En France, le leader mondial de la détection incendie, le groupe Honeywell, n’est qu’à la quatrième place des acteurs les plus importants du marché français. C’est que ce dernier reste à part. Retour avec Jean-Charles Peugniez, ingénieur commercial chez Honeywell, sur les spécificités de ce secteur, et sur les évolutions à venir.

« Le marché de la détection incendie est intimement lié aux normes », avertit d’emblée Jean-Charles Peugniez, ingénieur commercial chez Honeywell. Plus qu’aucun autre secteur de la sécurité et de la sûreté, la détection incendie évolue en fonction des autorisations nouvelles délivrées par les organismes régulateurs (comme l’Afnor, en France), et des obligations données aux entreprises de s’équiper. Au niveau mondial, le marché des détecteurs et alarmes croît donc en fonction des normes mises en place. Exemple avec l’Inde et son National Building Code établi en 2016. Cette régulation rend obligatoires les systèmes de détection de fumée dans les grands bâtiments du tertiaire comme de l’industrie. Résultat : les analystes de Grand View Research s’attendent à une croissance du marché de 38 milliards de dollars d’ici 2027 !

La France à part

En France, la situation est la même, d’un point de vue réglementaire. Pourtant, l’Hexagone se distingue de nombreux autres pays d’Europe. « Il est intéressant de constater qu’Honeywell est le numéro un de la détection incendie dans de très nombreuses régions du monde. Mais pas en France où le groupe se hisse à la quatrième place », détaille Jean-Charles Peugniez.

#### Consigne:
Réponds aux questions suivantes à partir du texte sur la détection incendie ci-dessus.
(a) Quel organisme régulateur français le texte cite-t-il en exemple ?
(b) En quelle année l'Inde a-t-elle établi son National Building Code ?
(c) À quelle place le groupe Honeywell se situe-t-il sur le marché français ?

#### Contenu des données:

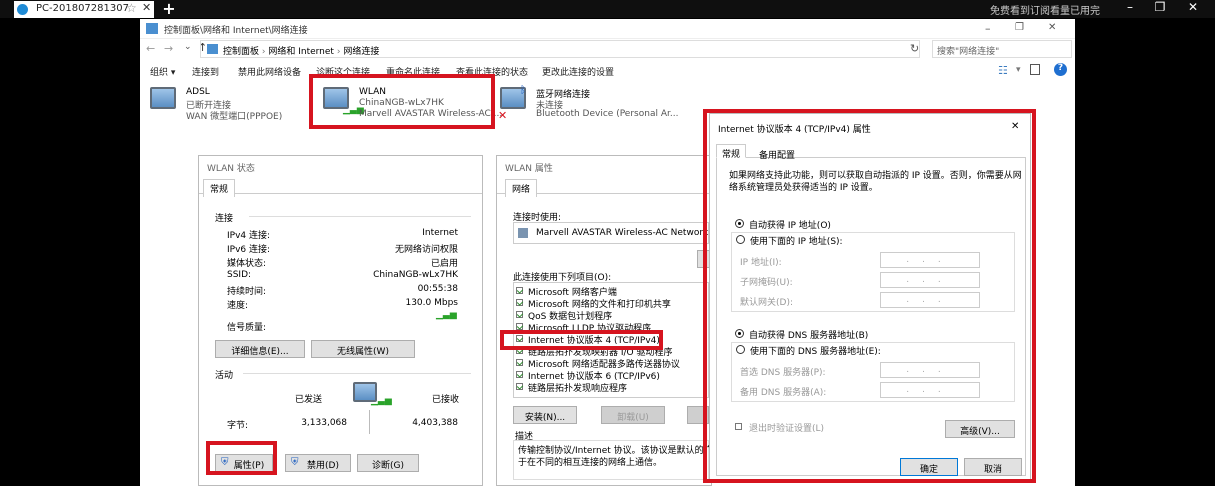  I want to click on activity-signal-icon: ▁▃▅, so click(382, 401).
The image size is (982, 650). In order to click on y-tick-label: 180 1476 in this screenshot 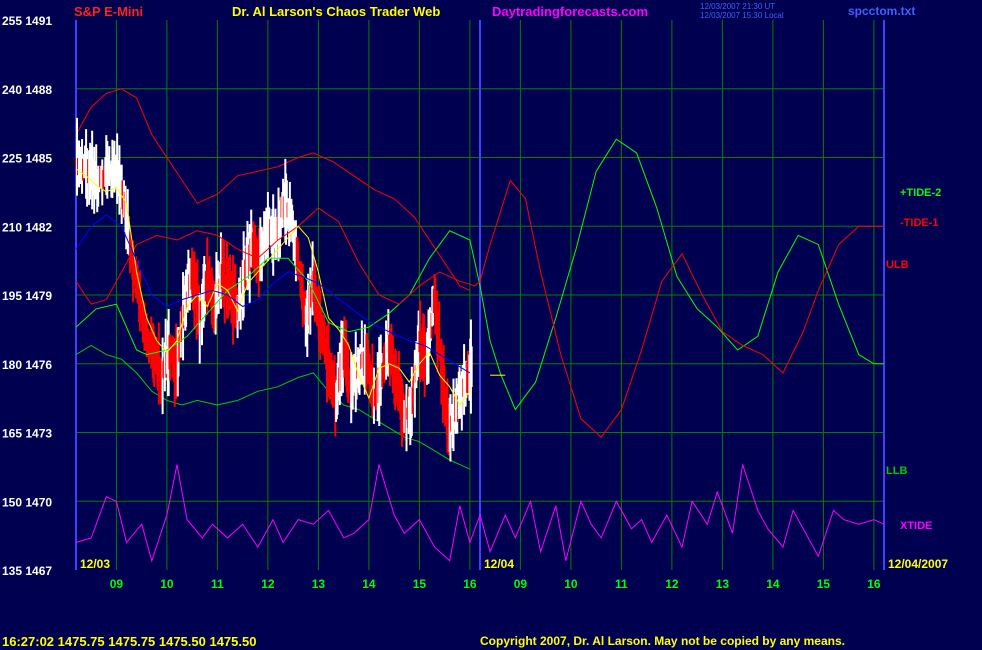, I will do `click(27, 365)`.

#### Réponse:
(a) L'Afnor.
(b) En 2016.
(c) À la quatrième place.